Boomy's AI is making music way faster than humans, but it hasn't written any hits — yet

Boomy is lowering the barrier to entry into music production. But what happens to streaming sites like Spotify and traditional music labels if algorithms are the hitmakers?

A photo of an audio mixer

Boomy is lowering the barrier to entry for people who want to get into the music business.

Photo: James Kovin via Unsplash

Bay Area-based Boomy has no bands, no stars, no hit producers. Despite that, the startup is churning out tens of thousands of new tracks a day. To date, Boomy users have collectively created more than 3.2 million songs. "We are technically the biggest record label in the world," said Boomy CEO Alex Mitchell in a recent conversation with Protocol.

Boomy's secret: Each song is produced with the help of AI, with users simply picking a genre, and algorithms creating a full instrumental track that can then be manually rearranged and fine-tuned in a matter of minutes.

As interesting as Boomy is as a product, its implications for the music industry are even more intriguing. What does it mean if an AI is creating music faster than humans ever could? What impact do Boomy releases have on the catalogs of music-streaming services like Spotify? How will it affect traditional record labels and musicians reliant on music licensing revenues? And who on earth is going to listen to all this AI-generated music?

In some ways, Boomy's story is the typical tale of technology lowering barriers of entry. "There's a lot of people left out of music-making," Mitchell said. Music production tools can be expensive, and turning ideas into tracks can be time-consuming and require a lot of knowledge, even with digital tools. With Boomy, all one needs is a smartphone and an internet connection.

"Anyone in the world can make music," Mitchell said. Some of the people who have embraced the service include yoga instructors looking to create original soundtracks for their classes, and parents finding new ways to get creative with their kids. (Even the intro music for Protocol's Source Code podcast was created with Boomy.)

But Boomy isn't just an AI production tool. The startup also functions as a kind of one-stop shop for people looking to release their tracks, and has established relationships with both streaming services like Spotify and music rights entities like ASCAP. "We are literally another indie record label or distributor," Mitchell said.

An indie label that could quickly become a major player in the world of recorded music, that is. Boomy's website proudly displays the number of tracks composed with the help of its AI in real time. At the time of writing, that number was 3,208,559, amounting to 3.57% of all of the world's recorded music, according to the company's calculations. And the pace of creation is increasing quickly: One million of those songs were created in the last 40 days alone.

During our conversation, Mitchell admitted that these numbers do come with a few asterisks. Boomy's AI may have created 3.2 million tracks, but the number of those actually deemed worthy to be saved by Boomy's users is closer to 800,000. Furthermore, users have to save five tracks before they can release them, and the number of releases is only now approaching 100,000.

Still, that's a lot of music, especially considering that Spotify's total catalog consists of just 70 million tracks.

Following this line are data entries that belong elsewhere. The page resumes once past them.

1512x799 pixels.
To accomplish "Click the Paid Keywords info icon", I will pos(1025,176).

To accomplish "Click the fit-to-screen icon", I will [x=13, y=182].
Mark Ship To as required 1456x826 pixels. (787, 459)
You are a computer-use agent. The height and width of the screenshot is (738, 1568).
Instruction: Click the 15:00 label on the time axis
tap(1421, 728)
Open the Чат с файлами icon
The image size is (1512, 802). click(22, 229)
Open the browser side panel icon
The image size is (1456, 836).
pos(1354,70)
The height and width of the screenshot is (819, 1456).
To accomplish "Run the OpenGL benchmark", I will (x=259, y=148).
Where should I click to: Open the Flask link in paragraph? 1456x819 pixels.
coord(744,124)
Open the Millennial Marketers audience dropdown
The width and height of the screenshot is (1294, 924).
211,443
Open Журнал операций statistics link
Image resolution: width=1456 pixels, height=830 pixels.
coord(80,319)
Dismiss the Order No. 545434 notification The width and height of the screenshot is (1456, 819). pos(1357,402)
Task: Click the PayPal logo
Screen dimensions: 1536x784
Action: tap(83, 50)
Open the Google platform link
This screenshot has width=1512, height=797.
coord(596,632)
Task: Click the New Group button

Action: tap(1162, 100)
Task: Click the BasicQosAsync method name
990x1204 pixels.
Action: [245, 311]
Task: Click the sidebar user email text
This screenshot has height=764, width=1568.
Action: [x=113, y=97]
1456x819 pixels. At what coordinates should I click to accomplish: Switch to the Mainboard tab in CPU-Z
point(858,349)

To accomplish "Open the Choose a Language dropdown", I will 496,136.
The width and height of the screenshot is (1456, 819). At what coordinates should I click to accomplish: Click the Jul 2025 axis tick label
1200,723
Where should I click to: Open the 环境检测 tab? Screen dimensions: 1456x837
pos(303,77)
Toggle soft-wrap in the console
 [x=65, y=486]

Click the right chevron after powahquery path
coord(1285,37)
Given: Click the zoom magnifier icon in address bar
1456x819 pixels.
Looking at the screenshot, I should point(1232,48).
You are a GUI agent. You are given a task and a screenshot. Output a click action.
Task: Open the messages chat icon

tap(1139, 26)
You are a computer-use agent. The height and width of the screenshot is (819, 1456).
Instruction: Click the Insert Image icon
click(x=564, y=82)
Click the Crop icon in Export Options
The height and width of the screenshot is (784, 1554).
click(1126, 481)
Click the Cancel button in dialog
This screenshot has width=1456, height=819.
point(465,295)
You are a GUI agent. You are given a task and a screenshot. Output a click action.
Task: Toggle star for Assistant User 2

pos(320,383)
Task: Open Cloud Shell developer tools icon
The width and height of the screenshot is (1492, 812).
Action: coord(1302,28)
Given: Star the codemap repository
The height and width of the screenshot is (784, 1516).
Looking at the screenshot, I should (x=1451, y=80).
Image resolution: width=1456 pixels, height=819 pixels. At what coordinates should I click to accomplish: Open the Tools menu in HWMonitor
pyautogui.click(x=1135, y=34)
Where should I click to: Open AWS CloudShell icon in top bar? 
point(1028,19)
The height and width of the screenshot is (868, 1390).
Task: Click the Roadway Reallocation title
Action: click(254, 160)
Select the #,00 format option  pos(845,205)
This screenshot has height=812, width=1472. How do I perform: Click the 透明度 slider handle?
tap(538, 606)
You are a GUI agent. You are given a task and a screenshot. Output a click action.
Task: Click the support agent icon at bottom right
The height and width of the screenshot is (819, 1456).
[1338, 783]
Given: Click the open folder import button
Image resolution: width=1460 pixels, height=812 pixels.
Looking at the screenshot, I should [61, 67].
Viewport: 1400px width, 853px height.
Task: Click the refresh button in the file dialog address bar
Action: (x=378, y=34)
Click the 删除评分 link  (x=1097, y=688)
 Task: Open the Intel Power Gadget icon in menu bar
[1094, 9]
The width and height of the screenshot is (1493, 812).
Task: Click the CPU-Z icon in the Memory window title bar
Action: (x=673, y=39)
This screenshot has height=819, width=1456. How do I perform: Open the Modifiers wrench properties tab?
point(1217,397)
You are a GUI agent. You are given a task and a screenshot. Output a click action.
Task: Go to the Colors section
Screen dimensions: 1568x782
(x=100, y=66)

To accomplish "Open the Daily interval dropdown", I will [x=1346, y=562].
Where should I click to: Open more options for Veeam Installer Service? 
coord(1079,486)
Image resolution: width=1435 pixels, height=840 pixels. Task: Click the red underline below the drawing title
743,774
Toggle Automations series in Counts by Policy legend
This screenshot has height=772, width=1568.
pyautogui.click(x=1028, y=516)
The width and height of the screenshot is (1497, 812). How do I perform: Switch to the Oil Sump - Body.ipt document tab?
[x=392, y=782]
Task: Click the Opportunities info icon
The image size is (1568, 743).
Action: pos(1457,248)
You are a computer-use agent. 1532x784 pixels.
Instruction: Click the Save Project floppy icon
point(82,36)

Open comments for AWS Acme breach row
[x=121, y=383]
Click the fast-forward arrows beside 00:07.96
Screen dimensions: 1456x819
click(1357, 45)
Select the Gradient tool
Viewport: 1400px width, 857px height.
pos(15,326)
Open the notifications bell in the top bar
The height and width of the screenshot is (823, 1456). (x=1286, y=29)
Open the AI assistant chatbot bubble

Thus far, Boomy's flood of releases hasn't caused any issues with digital music services, but Mitchell acknowledged that the music industry wasn't totally prepared for AI. "Some of these systems and processes have to change," he said.

One reason that Boomy hasn't made huge waves in the industry yet is that most of its releases have stayed below the surface. "We don't have any hits," Mitchell admitted. "We don't have anything close to hits." Still, some of its tracks do perform well enough on Spotify, and even get picked up by the service's algorithmic recommendations for Discover Weekly playlists.

That's when Boomy users suddenly see a bump in earnings. The company lets people keep 80% of the revenue generated by their tracks. And while a few extra dollars from Spotify may be nice, that money really is starting to make a difference for video creators, as it allows them to unlock an additional revenue stream with their clips. "We've seen a lot of growth from TikTok and YouTube," Mitchell said.

The company now plans to improve the way people can fine-tune Boomy tracks, and also add support for additional genres in the coming months. In addition, the company wants to double down on the social media angle, and perhaps even release dedicated apps for creators.

This may ultimately result in even more questions about the role of humans in the creative process. When making a song is as easy as taking a photo on your phone (and involves at least as much algorithmic processing), then what does that mean for the people clicking the buttons? "Are they artists?" Mitchell asked. "Are they musicians? Are they social media users?"

At its current pace, Boomy is likely going to produce millions of additional tracks before we have to come up with answers.